Start of Exercise materials
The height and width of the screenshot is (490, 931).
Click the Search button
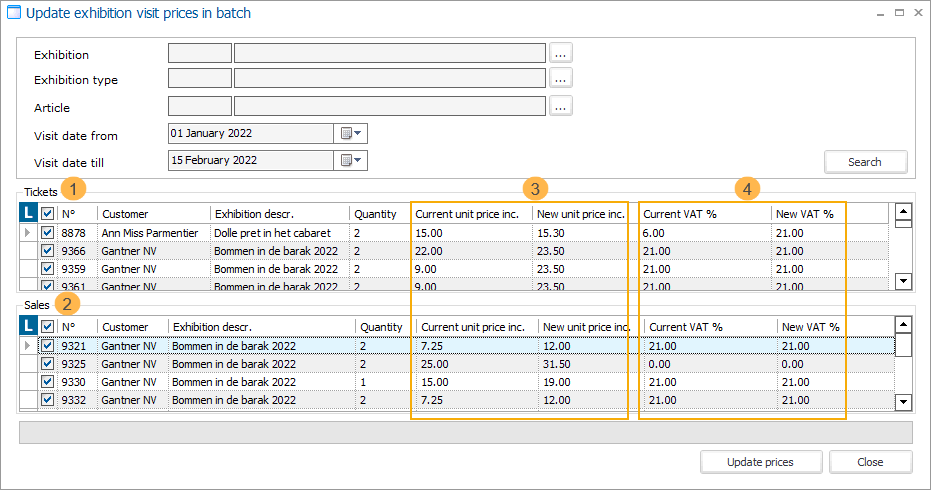pos(865,162)
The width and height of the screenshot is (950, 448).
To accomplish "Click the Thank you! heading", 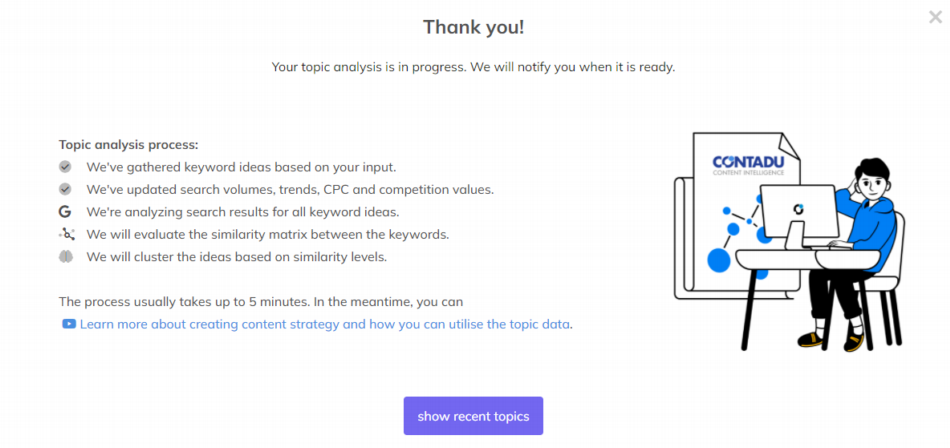I will click(x=473, y=27).
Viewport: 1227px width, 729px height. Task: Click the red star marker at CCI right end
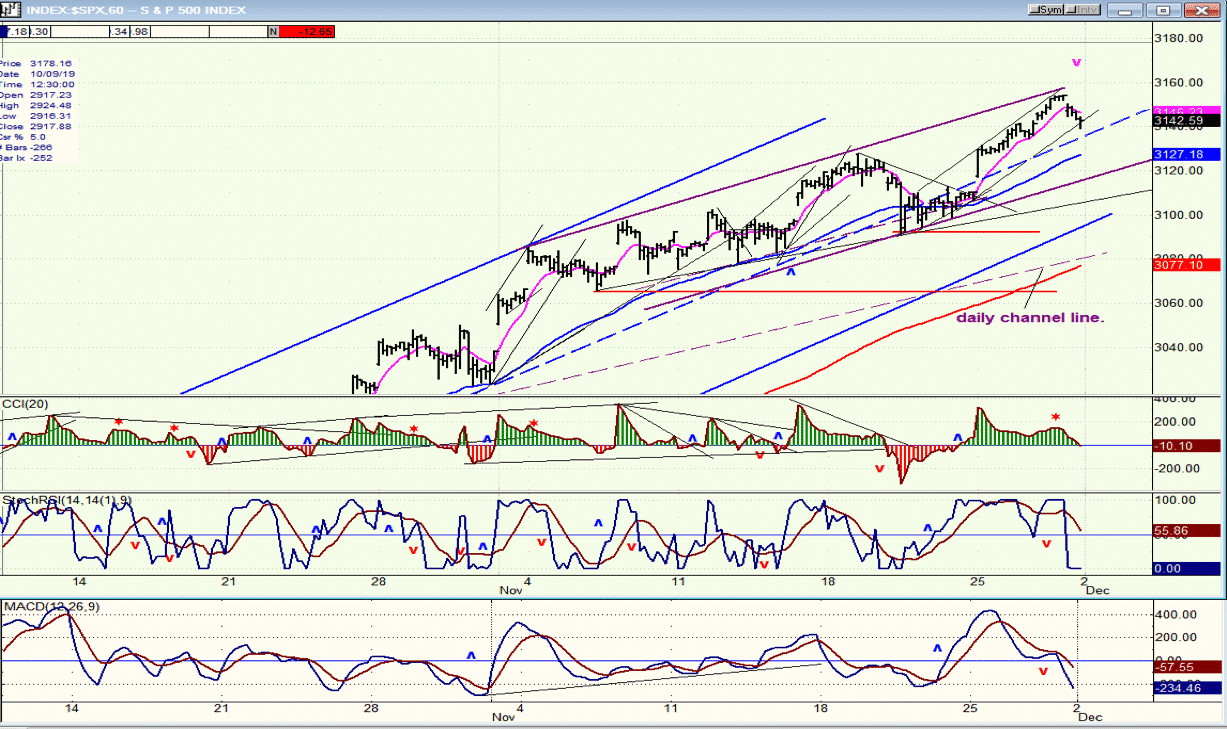click(1055, 417)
End of Exercise materials
Problem to work on — Count how many lines in the entries above contain the string "width", treating uppercase and lowercase as different. Reply with the number alone.

Solution for this problem — 3